In contrast, PML-N is the only major party which reduced its candidates to 206, down 05 percent compared to last election while MQM is contesting with 78 candidates compared to only 33 candidates nominated in previous election.

“We believe that this time vote bank will also be divided between Istehkam-e-Pakistan Party (IPP) and PTI independent candidates while Jamiat-e-Ulema-e-Islam (JUI-F) and Jamaat-e-Islami (JI) are also separately contesting unlike previous years. Thus, assuming voter turnaround of 50-51 percent (in-line with past trends), given these dynamics, we believe, no single party gaining more than 80-90 seats depicting a fragmented nature of the political landscape,” he said.

“Out of 266 NA seats on which elections are to be held, probability is low that any party could gain more than 80-90 seats - unlike previous three elections where winning party secured at-least 98 seats (in 2008 won by PPP), unless voter turnaround remains higher,” he said.

Based on surveys of Gallup and IPOR it seems that PTI and PML-N will be taking highest seats (based on popularity votes) setting the stage for a fierce competition between PTI’s independents and PML-N. “Our estimates suggest that out of 266 seats, 56 seats (20 percent) will decide whether PTI or PML-N clinches majority seats as last time close competition was observed on these seats between PTI and PML-N with winning candidate securing a margin of maximum 15 percent,” he added.

According to him, PPP cannot be ruled out to form coalition government at center with alliances with smaller parties and independent candidates as stated by party chairman Bilawal Bhutto.
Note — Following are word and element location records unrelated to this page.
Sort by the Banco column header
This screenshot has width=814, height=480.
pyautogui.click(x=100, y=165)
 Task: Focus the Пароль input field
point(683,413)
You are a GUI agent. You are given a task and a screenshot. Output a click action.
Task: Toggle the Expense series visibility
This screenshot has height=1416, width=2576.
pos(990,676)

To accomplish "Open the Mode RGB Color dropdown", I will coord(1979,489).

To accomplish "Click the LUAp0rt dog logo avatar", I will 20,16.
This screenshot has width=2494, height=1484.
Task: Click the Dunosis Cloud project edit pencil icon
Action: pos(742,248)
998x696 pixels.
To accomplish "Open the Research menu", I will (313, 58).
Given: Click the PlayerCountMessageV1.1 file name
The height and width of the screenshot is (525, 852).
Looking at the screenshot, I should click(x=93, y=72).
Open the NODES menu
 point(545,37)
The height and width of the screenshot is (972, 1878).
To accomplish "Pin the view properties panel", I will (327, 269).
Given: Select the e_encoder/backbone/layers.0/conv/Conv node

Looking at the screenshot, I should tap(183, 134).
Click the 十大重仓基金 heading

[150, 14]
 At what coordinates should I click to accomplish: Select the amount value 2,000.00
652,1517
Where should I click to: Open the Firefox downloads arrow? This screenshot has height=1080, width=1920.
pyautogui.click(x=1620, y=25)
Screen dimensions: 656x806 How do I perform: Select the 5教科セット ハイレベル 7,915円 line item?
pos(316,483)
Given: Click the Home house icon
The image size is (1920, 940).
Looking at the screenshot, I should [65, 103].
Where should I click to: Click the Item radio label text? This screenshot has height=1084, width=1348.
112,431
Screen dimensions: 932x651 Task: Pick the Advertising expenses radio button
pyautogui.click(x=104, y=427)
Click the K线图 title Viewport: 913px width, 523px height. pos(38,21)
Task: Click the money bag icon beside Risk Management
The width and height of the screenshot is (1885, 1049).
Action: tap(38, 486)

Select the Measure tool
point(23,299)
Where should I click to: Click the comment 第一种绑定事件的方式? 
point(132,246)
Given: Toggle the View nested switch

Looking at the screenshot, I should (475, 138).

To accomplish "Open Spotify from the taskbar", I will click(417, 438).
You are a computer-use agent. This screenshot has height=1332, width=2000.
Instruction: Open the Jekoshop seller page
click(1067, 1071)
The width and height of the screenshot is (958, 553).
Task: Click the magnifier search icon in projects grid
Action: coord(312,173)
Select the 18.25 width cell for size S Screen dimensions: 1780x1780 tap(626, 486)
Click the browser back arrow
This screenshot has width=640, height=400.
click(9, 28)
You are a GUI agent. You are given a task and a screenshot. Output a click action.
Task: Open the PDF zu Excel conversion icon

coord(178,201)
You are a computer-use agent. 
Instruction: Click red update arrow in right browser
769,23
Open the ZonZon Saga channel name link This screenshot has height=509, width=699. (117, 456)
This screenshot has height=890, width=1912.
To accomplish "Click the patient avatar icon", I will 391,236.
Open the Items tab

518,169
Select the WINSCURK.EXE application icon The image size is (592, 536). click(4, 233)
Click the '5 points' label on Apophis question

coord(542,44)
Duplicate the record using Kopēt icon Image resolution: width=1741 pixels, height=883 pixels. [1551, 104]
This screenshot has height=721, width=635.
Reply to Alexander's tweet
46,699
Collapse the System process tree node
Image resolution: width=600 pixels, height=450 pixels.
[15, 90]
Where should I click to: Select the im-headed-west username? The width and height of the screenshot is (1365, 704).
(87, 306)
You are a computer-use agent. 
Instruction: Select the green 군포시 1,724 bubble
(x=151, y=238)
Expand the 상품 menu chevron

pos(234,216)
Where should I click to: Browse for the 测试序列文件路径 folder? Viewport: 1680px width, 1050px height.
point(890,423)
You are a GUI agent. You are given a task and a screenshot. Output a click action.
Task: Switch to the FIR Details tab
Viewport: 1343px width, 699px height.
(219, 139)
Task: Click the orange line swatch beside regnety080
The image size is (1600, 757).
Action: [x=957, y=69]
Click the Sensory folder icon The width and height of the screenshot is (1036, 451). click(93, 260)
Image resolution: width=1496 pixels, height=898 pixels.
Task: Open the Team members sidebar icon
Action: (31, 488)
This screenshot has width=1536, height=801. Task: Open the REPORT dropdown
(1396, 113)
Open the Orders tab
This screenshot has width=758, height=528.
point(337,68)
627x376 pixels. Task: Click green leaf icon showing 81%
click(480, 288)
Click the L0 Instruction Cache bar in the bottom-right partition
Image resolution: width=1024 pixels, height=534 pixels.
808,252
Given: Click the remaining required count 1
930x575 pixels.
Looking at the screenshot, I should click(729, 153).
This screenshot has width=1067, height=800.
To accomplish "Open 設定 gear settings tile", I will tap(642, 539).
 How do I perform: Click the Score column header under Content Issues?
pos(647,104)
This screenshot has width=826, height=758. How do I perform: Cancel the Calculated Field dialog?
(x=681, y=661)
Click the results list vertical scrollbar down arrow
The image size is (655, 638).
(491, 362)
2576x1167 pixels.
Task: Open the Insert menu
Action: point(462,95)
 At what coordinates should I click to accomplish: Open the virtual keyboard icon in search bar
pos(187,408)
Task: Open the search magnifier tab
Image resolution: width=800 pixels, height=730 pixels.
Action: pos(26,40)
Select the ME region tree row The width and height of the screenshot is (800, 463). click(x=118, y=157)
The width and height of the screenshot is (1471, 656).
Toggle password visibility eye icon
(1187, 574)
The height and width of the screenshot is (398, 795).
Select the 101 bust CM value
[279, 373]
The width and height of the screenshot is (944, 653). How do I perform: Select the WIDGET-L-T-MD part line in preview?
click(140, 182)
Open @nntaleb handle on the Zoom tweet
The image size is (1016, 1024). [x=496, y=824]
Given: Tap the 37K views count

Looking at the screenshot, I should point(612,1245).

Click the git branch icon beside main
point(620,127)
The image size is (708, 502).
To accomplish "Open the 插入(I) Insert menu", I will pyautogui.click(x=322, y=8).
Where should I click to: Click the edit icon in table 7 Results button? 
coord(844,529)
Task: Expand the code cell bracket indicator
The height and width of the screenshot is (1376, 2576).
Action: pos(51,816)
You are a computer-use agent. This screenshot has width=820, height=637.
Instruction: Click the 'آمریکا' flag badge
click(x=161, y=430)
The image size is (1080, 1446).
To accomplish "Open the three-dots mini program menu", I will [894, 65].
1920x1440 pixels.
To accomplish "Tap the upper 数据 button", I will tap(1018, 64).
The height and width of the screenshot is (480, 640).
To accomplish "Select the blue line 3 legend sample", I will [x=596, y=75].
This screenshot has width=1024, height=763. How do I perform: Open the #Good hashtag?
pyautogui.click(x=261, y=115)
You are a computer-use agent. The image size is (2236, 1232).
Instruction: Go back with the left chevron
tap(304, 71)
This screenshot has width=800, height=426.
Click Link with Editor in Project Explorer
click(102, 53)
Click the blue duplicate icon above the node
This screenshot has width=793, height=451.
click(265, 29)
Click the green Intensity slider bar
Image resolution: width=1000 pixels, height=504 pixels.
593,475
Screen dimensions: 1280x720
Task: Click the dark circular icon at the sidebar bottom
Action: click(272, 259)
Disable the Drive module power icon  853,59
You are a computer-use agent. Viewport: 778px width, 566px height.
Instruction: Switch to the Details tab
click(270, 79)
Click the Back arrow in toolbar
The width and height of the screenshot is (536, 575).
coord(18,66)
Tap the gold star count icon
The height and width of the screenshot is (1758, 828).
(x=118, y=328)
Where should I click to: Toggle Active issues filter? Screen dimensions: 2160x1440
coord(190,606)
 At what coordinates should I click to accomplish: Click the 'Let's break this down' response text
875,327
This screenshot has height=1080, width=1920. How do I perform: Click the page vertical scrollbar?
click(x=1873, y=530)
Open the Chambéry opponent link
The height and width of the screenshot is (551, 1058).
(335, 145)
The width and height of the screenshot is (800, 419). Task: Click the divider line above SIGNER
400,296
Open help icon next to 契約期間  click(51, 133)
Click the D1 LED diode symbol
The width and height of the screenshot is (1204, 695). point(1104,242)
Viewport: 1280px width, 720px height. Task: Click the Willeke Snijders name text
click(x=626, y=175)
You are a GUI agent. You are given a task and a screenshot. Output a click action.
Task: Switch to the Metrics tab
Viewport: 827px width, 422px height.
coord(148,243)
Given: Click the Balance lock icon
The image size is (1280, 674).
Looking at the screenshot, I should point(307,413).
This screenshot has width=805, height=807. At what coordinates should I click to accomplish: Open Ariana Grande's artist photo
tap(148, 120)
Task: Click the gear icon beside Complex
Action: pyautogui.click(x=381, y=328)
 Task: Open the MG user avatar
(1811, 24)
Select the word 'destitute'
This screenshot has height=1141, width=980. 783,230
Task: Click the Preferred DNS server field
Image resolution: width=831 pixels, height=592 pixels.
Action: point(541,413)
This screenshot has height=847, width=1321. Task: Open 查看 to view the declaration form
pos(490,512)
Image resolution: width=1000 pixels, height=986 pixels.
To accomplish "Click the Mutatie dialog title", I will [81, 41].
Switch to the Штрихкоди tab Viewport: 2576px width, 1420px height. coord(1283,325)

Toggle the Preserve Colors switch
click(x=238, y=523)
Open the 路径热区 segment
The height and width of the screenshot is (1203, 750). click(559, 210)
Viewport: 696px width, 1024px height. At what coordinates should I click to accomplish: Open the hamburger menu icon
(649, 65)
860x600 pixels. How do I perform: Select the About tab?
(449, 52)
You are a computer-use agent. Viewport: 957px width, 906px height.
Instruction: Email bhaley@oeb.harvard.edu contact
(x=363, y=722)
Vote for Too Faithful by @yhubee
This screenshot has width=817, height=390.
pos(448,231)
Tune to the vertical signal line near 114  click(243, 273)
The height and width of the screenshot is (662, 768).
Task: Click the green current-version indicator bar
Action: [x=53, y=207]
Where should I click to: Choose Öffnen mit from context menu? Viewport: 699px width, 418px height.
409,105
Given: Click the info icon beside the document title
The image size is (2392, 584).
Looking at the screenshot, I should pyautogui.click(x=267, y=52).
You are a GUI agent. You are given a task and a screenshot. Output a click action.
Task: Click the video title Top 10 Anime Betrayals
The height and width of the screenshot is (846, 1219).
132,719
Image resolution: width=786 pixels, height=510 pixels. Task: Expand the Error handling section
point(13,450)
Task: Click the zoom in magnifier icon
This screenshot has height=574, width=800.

Major parties will be focused on seats which they won twice during last two elections as that will give them edge in cementing their position to form next government.

Analyzing outcome of elections 2018 and 2013, where PML-N won highest number of seats (60) in both the elections from same constituencies.

He said formation of government may take 35-40 days. This time formation of government will be difficult and might take a longer time. Considering higher number of candidates and parties, there are chances that most of the candidates might appeal the results.

Additionally, reaching a consensus among coalition partners to form the government at the center may prove challenging and time-consuming. It’s worth noting that in the past 08 elections, the government formation process has typically taken around 23 days, with a maximum duration of 40 days from the election day to the voting of the Prime Minister.

This historical context underscores the potential for extended negotiations and deliberations in the formation of the next government. Thus, it is assumed that IMF will conduct second review of the nine months SBA with new government by mid of March 2024. However, key challenges for the incumbent government for continuation of the current SBA would be to keep balance between the center and provinces to carry on structural reforms and maintain fiscal discipline.